Prof. Agata Bielecka-Dąbrowa w rozmowie z Medonetem podkreśla, że regularne pomiary ciśnienia powinny stać się rutyną – także u osób, które czują się dobrze i nie zgłaszają żadnych dolegliwości.
Jak nadciśnienie niszczy serce?
Długotrwale podwyższone ciśnienie krwi prowadzi do przerostu lewej komory serca. Z czasem mięsień sercowy staje się sztywny, co powoduje zaburzenia jego pracy – najpierw w fazie rozkurczu, a później także skurczu. To prosta droga do niewydolności serca.

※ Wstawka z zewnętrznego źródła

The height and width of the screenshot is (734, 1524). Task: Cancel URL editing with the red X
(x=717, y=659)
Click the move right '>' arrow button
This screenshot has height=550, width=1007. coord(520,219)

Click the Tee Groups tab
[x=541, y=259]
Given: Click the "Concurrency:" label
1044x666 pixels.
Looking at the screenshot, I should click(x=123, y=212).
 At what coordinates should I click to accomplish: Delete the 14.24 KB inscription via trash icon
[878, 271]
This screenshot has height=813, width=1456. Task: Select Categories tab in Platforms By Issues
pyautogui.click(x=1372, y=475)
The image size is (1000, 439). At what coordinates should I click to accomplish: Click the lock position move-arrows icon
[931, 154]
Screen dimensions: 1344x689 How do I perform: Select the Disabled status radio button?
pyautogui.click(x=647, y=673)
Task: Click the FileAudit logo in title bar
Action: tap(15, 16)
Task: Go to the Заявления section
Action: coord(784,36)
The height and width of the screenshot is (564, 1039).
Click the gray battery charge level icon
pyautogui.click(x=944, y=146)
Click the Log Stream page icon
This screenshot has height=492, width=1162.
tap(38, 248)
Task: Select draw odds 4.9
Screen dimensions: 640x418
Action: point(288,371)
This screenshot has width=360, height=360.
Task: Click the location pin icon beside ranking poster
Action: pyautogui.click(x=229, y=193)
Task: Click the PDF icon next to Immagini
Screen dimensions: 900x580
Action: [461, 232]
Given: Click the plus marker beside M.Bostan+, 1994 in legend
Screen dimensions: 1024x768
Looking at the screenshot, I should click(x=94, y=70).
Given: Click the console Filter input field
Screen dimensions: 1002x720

Jak wyjaśnia kardiolog, przerost serca sprzyja również rozwojowi miażdżycy i powstawaniu zakrzepów. Gdy taki zakrzep zamknie naczynie krwionośne, dochodzi do niedokrwienia i obumarcia fragmentu mięśnia sercowego lub mózgu. Są to zmiany nieodwracalne.
Jakie wartości ciśnienia są śmiertelnie niebezpieczne?
Ekspertka zwraca uwagę, że jednorazowy skok ciśnienia rzadko sam w sobie prowadzi do zawału. Problem polega na tym, że u wielu pacjentów nadciśnienie rozwija się latami i nie jest leczone.
Za wartości szczególnie niebezpieczne uznaje się ciśnienie powyżej 180/110 mm Hg – taki stan wymaga natychmiastowej interwencji medycznej. Niepokojące są również wartości rzędu 160–170 mm Hg, zwłaszcza gdy towarzyszą im objawy zawału lub udaru, takie jak ból w klatce piersiowej, duszność, drętwienie kończyn czy zaburzenia mowy.
Leczenie wymaga cierpliwości, ale ratuje życie
Prof. Bielecka-Dąbrowa podkreśla, że terapia nadciśnienia nie zawsze jest łatwa. Na początku leczenia pacjenci mogą odczuwać zawroty głowy, senność czy osłabienie. Nie są to jednak powody do przerywania terapii.
Obniżenie ciśnienia tętniczego znacząco zmniejsza ryzyko zawału, udaru oraz niewydolności serca i w realny sposób wydłuża życie.
Profilaktyka to podstawa
Lekarze jednoznacznie podkreślają, że nadciśnienie wymaga odpowiedzialnego podejścia. Regularne pomiary, wizyty kontrolne, stosowanie leków oraz zmiana stylu życia – ograniczenie soli, rzucenie palenia, aktywność fizyczna – mogą zapobiec dramatycznym konsekwencjom choroby. Jak zaznacza kardiolog, świadomość zagrożeń często przychodzi zbyt późno.